## [Prompt A]
In the Perl sorting thread:
(i) Which algorithm does the first poster ask about Perl choosing instead of Mergesort?
(ii) In which Perl release did merge sort become the default?
(iii) According to wahern, what came out about a year after that release?
## [Prompt B]
Can you write the next part of the Perl sorting thread, picking up after its final line?

## [Text section]
— start —
I have not yet read the code, but I would suspect that mergesort would not be an in-place sorting algorithm (meaning that it would cost a lot of memory, besides the recursion stack).
Are there are obvious reasons why Perl has not chosen Heapsort instead of Mergesort if we are considering "worst case performance is a security bug"?
Frankly, as someone coming from a theoretical background, I find this "security bug" to be a non-bug at all...
Worst case performance and "impossibly unlikely" conditions
Posted Jan 12, 2012 0:07 UTC (Thu) by wahern (subscriber, #37304)
[Link]
Perl didn't select merge sort because of security concerns, AFAIK. Merge sort was made the default with 5.8.0, which was released about a year before the paper on attacking Perl's hash.
And of course coming from a theoretical background algorithmic complexity attacks don't matter to you. You don't even think languages need interfaces like read() or write(). The data you operate on just mysteriously exists inside your program. And on your really good days, you don't even need complex data structures; a list is all you need. :P
Worst case performance and "impossibly unlikely" conditions
Posted Jan 12, 2012 1:49 UTC (Thu) by rgmoore (✭ supporter ✭, #75)
— end —
## [Given data]
— start —
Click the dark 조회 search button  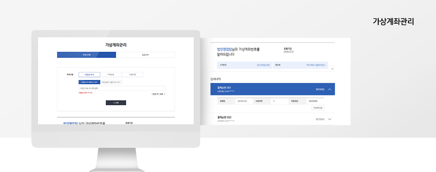116,102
— end —
## [Exercise output A]
(i) Heapsort
(ii) 5.8.0
(iii) The paper on attacking Perl's hash

## [Exercise output B]
[Link]
Perl switched sort implementations because they saw bad performance as a performance problem, not because they saw poor performance as a possible DOS problem. It turns out that the oddball pathological data isn't so oddball after all, so performance regressions because of their sort implementation were more common than you'd expect if you assume that you're always sorting random data. They also let the user tweak the sort algorithm with a pragma, so people who really know what they're doing can override the default and use quicksort if they know it won't cause problems.
Worst case performance and "impossibly unlikely" conditions
Posted Jan 12, 2012 2:08 UTC (Thu) by rbrito (subscriber, #66188)
[Link]
> Perl switched sort implementations because they saw bad performance as a performance problem, not because they saw poor performance as a possible DOS problem.
Thanks for pointing it out.
The article does (at least to my non-native English-speaker interpretation) give the impression that the "bad performance is DOS security problem" was the case for the change.
Worst case performance and "impossibly unlikely" conditions
Posted Jan 12, 2012 3:42 UTC (Thu) by rgmoore (✭ supporter ✭, #75)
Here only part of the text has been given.